You're the only person you can control
I'm not an oracle, and it's usually easier to solve other people's problems than my own… or at least seem to. Even still, when others ask me for advice, I try to help them consider what they could do to improve the situation. I take this approach even when the advisee is the recipient of someone else's bad behavior. If someone is being mistreated by their boss, for example, I might suggest that they quit, talk to HR, or ask for an internal transfer.
Sometimes, the pushback doesn't take very long. “They're the jerk. Why don't you tell them to be different!?”
Of course, the other person often is the jerk, and I will try to tell that person to be better, if I can. At the same time, bad people—the truly awful, cruel, uncaring people of the world, the people others complain about—they usually don't take advice.

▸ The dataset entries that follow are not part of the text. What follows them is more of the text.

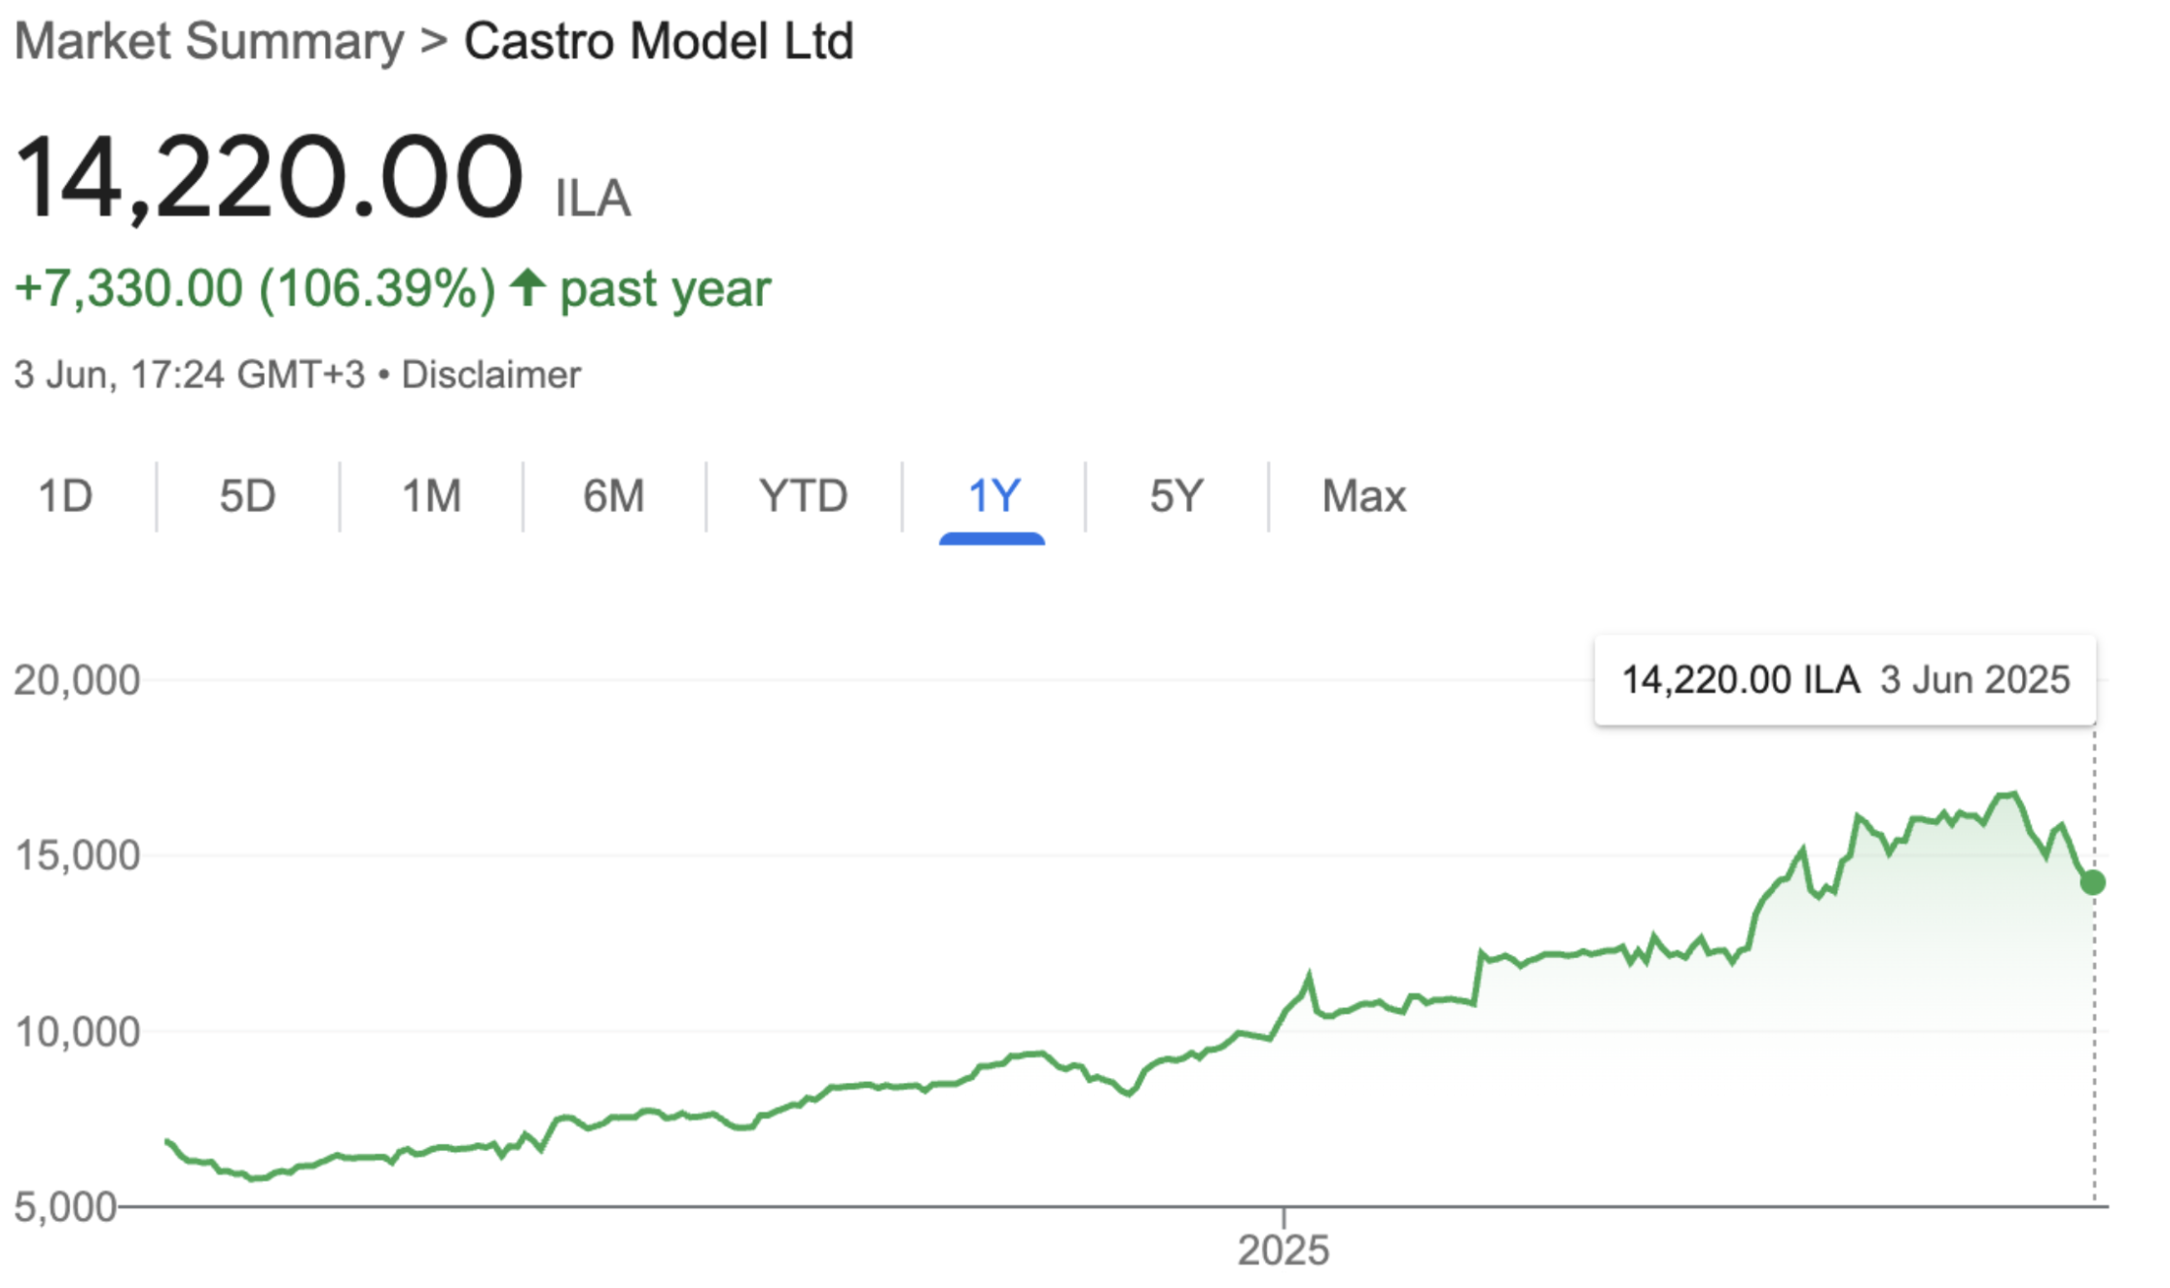The image size is (2170, 1288).
Task: Show the 1M chart range
Action: [x=431, y=496]
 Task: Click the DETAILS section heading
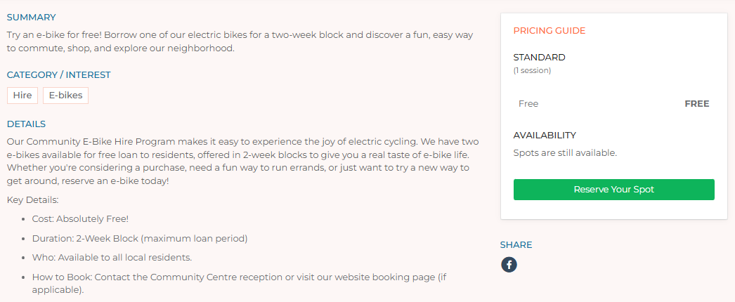[x=26, y=124]
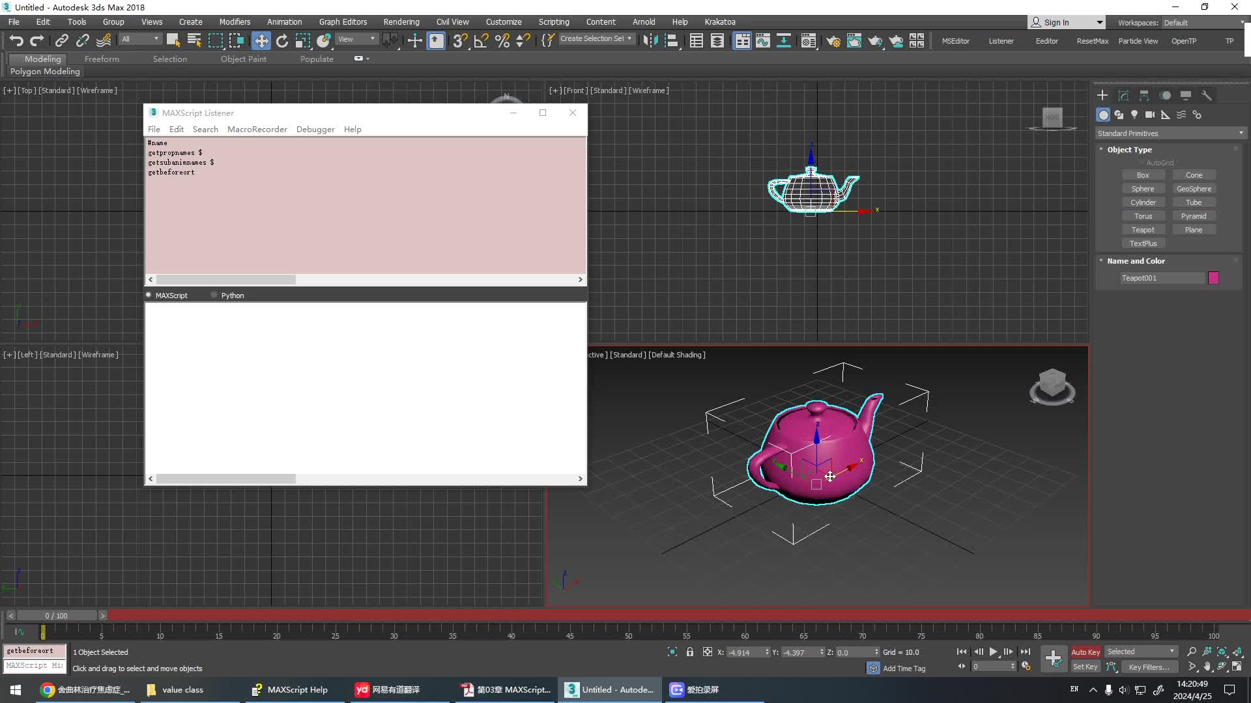Open Modifiers menu in menu bar
Viewport: 1251px width, 703px height.
235,21
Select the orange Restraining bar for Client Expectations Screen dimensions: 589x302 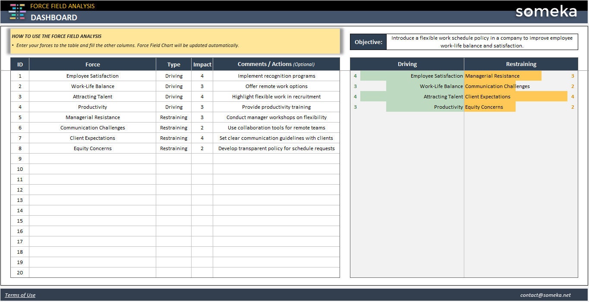tap(518, 96)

They don't care what I have to say. If they were so reasonable, they probably wouldn't be causing this problem in the first place.
To that point, I try to remind the listener, “you're the only person you can control.”
It's not fair, but remembering that may be the only strategy that has any chance of succeeding. Jerks are everywhere, and if our happiness depends on them being better, we're probably not going to be very happy.
None of this is to excuse the importance of listening to others and trying to understand their pain without trying to fix anything. I could always do a better job of that.
If you do want something to change, though, focus on what you can do differently. It's not fair, but it may be the only potential solution worth paying any attention to, because you're the only person you can control.